Knitting

I remember the first time a friend handed me homemade needles and yarn. Yarn she spun and dyed herself from her own sheep. I felt as if someone was asking me to perform open heart surgery.

Do you realize how uncoordinated I am? I can barely walk a straight line most days. 

But she was patient. She even brought me new, sturdier needles after I held the first pair too tight and snapped them in half. She undid my mistakes, unknotted the knots I somehow created. And she sat, patiently, by my side, in between classes, during church, over lunch and taught me to create. And showed me how Knit 1, Purl 2 can relax a person. 

That was the key to me learning to knit: learning to relax. I had to learn how to undo my mistakes, had to learn to be guided, had to learn to go slow. 

And once I unclenched my hands from around the needle, understood the directions and took a deep breath, I began knitting. And creating. 

Scarves, shrugs, bags, a sweater, some hats, and a poncho. 

I was in love. Hours spent creating loops and cables. Designing my own items to give as gifts. And in Knit 1, Purl 2, I learned to relax. 

It's been too long since I have had needles in my hands. Felt the different types of yarn: wool, cotton, silk, mohair. 

I basically quit after my Mom died. I remember sitting with her, holding my favorite needles. Size 8, metal so the yarn slid easier, a deep rich purple (her favorite color)in the softest cashmere yarn. It had to be soft. The chemo took her hair and made her head hurt. It had to be something soft. 

I sat in the chair, next to her bed, knitting over and over. It was never quit right. I ripped out what I started and never made progress. Once the Chaplain showed up, I put the yarn away and didn't pick it up again. I knew there was no longer a need for a hat. She'd be feeling no pain very soon. 

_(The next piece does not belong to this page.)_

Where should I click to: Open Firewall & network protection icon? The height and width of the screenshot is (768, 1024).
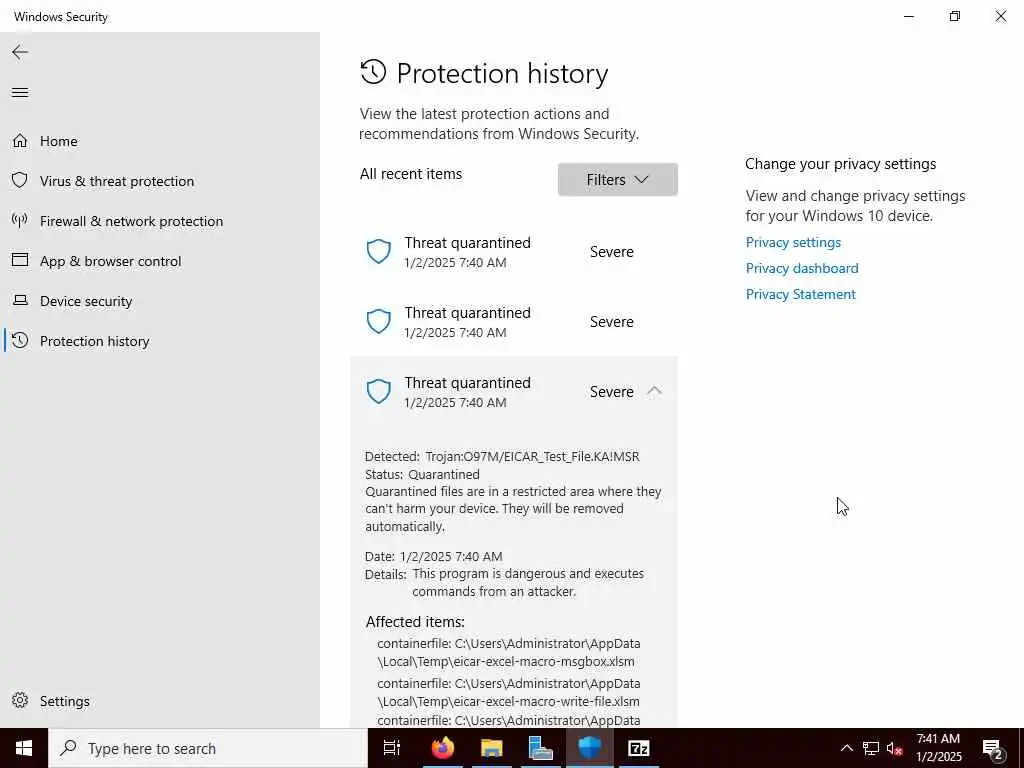point(20,221)
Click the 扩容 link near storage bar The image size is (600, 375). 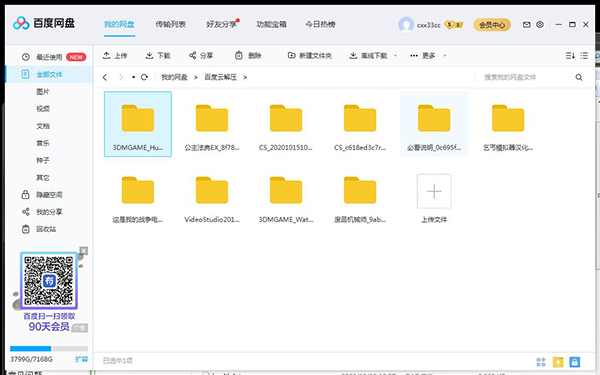(81, 359)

I was out with my girls last weekend. The stress of the past 2 weeks and the not knowing what the future holds was causing so much tension in the house. You could feel it, see it, invading our cocoon. So I took them away. Shopping, eating out, laughing, water park, amusement park, conversation, piled up in bed together laughing and talking. I felt the stress ease. 

But I also realized, I missed creating. I've spent so much time tearing down. I wanted, needed to create. So I picked up some new yarn. It's soft. It creates ruffles. It's pretty. And I bought new needles. Metal, slippery, size 10 for a fast project. And as my girls did facials and giggled over one's new boyfriend, I began to knit. 

It was amazing how natural it felt. I forgot how much I had missed the weight of needles and the lightness of yarn in my hands. Two items coming together to make something. Using my hands for more than picking up a heavy mug or shot glass. But hands that are creating. And I felt the tension ease away with each stitch. I felt a sense of accomplishment as I saw the ruffles form. I felt my mind start to open at the possibilities of new designs. 

Sometimes, to move forward, you have to go back to what you know. Back to a time when my girls were little and innocent. When I was more easily molded and guided. When my life was becoming more tumultuous but I was still naive enough to not fully understand what was to come. I went back to a time when a woman placed wooden needles and yarn in my hands and said "This is just what you need". 

And I forgave myself for a time when I didn't finish my Mom's hat. When I put down the needles and yarn to pick up a pen and sign, with hands trembling, the fulfillment of the final wishes of my mother and  to open my arms to hold her, even as I had to whisper in her ear that it was okay to go. 

But having the needles and yarn in my hands again, though so simple, reminds me that I am going to be okay. As long as I can breathe, as long as I can still think, as long as I can still create, I didn't destroy myself as much as I thought. 

Knit 1, Purl 2, cast on, bind off . . . .words as soothing to me as notes are to a composer.